Owen left Arizona State with a gold medal at the Pac-10 Championships, a fourth-place national finish and as an NCAA all-American, the first Sun Devil to be honored on the all-American team at 174 pounds. He was also an academic all-American selection and was the first ASU wrestler to be named first team on the Verizon Academic All-District VIII and NWCA Academic all-American teams. Arizona State finished in the NCAA Top 20 in each of his seasons with the program.

Owen is currently the developmental coach for Sunkist Kids wrestling club in Arizona and has long been a coach at Chandler High School.

Owen’s cousin Pat was a three-time Montana high school champion and collected more than 100 wins at the University of Michigan.
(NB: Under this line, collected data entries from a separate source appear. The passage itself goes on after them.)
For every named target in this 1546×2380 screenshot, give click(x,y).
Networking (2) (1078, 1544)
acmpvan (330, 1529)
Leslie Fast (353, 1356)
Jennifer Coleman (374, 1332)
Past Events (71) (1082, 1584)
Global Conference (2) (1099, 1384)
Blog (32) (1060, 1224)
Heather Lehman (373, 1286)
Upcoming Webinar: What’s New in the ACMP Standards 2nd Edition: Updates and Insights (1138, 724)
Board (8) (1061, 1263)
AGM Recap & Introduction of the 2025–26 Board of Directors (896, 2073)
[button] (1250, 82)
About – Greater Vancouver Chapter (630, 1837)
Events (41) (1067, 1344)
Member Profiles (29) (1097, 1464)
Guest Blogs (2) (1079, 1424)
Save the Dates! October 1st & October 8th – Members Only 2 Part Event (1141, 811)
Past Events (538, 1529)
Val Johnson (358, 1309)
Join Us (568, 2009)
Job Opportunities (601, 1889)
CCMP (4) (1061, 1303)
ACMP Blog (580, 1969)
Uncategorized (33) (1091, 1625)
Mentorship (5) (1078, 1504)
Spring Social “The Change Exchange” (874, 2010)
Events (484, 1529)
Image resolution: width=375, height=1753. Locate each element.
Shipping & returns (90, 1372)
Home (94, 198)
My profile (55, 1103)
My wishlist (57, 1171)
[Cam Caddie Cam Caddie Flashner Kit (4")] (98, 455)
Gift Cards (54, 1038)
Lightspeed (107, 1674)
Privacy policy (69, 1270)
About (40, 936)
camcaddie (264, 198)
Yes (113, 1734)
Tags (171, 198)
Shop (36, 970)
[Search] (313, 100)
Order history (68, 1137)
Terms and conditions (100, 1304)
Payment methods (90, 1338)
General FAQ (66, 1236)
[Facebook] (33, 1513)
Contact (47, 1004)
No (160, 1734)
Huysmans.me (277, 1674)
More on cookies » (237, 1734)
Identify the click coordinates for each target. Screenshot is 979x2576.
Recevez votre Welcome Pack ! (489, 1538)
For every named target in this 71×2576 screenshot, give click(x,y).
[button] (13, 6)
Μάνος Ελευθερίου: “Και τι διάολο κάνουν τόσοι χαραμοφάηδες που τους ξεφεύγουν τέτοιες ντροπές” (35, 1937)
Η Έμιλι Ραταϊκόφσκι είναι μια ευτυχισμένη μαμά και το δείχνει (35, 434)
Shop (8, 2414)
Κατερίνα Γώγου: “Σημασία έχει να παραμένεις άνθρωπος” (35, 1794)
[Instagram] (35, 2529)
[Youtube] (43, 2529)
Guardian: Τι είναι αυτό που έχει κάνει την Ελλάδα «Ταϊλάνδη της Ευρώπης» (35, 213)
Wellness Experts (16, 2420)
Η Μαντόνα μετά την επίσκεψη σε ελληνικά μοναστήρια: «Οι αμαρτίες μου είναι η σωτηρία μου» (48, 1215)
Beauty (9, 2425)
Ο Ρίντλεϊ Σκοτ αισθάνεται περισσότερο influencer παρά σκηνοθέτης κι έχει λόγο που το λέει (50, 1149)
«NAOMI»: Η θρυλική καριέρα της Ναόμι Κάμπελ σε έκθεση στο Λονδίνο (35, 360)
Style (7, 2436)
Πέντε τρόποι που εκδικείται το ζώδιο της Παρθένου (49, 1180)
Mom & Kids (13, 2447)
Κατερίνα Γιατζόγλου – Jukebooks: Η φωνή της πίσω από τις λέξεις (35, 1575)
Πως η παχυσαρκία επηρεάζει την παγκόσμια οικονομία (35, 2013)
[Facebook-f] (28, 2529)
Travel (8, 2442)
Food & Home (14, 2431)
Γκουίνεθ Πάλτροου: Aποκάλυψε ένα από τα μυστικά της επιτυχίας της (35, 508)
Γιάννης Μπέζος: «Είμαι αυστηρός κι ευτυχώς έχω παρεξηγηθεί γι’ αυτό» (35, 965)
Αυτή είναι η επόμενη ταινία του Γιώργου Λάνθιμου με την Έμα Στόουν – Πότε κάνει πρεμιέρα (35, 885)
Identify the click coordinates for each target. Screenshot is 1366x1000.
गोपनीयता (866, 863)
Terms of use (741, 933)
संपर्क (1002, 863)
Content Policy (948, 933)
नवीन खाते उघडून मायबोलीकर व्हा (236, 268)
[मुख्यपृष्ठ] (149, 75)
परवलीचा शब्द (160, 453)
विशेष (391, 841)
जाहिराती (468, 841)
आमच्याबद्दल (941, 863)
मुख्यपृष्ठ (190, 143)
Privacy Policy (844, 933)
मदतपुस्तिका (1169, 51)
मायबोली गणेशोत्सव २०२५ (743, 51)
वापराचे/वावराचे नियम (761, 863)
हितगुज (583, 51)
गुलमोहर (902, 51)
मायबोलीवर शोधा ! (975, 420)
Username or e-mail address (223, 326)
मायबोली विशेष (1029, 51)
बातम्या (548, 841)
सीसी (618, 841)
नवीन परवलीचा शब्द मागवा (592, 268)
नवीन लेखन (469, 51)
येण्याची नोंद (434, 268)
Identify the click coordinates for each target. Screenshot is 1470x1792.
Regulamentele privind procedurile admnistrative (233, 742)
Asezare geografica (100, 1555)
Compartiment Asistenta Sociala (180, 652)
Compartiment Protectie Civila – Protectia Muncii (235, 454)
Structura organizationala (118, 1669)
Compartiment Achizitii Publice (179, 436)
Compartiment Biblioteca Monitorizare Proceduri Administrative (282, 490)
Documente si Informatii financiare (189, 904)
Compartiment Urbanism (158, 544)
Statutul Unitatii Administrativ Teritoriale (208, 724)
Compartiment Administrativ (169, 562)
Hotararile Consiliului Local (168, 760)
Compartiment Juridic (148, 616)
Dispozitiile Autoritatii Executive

He received the Big 10 medal of honor. Owen’s brother Matt was also a state finalist for Polson. Matt and younger brother Brett serve as assistant coaches on the Polson staff, along with their fathers, Bill and Bob. Cousin Kevin, who wrestled at North Carolina, is the Pirates’ head coach.

Bill and Bob Owen led the Pirates to two state championships and multiple divisional titles. Uncle John Owen guided North Idaho College to numerous national championships and was three times named coach of the year. Don Owen, the youngest uncle, competed in the first Tri-State Tournament, placing once and winning twice. He has coached wrestling in Idaho and Washington state. Tim, the second-youngest of Curtis Owen’s uncles, also competed and medaled in that first Tri-State Tournament and served as a high school wrestling coach. Mike Owen was a wrestling coach at Missoula Sentinel High School.

… on Curtis Owen:

Current Polson wrestling coach and Curtis Owen’s cousin, Kevin Owen: “Curtis, he always had that competitive nature. With him, especially growing up in the same town as him and him being someone I looked up to, he never had nerves. I think they joke around, my dad and my uncle, about the fact that he never had butterflies until he was competing on the national level. He went through his entire high school career just being a gamer. He always had that competitive nature and thought process that he was going to win. That kind of translated to, as soon as he started developing the other aspects of his athleticism and wrestling, he already had the basic tools he needed to be successful in college.

“Just a brawler. There have been multiple guys he wrestled against and even on his team that I’ve met when I was in college and when I was coaching with him down in Arizona, they said he was one of those guys you didn’t want to wrestle in a tournament. He would basically go to war, just banging. He would injure himself just as much as the other people but he was one of those guys that when you came off the mat you said, ‘I don’t really want to wrestle that guy again.’

“I was still in middle school, maybe early high school when Curtis was competing at the national tournament, when he finished fourth at nationals. He had a dislocated elbow and he had broken his nose so he had a face-mask on. He was the type of competitor that just kept competing. Watching him maneuver through that national tournament put me in the right mindset for my own athletic endeavors. No matter what happens you just adapt, adjust and improvise. Watching Curtis lose early in the national tournament and then fight his way all the way back through the most grueling tournament in the entire country to make the third-and fourth-place match, it was pretty crazy to watch, impressive. It’s one of the few tournaments that always sticks out to me even though I wasn’t competing in it.”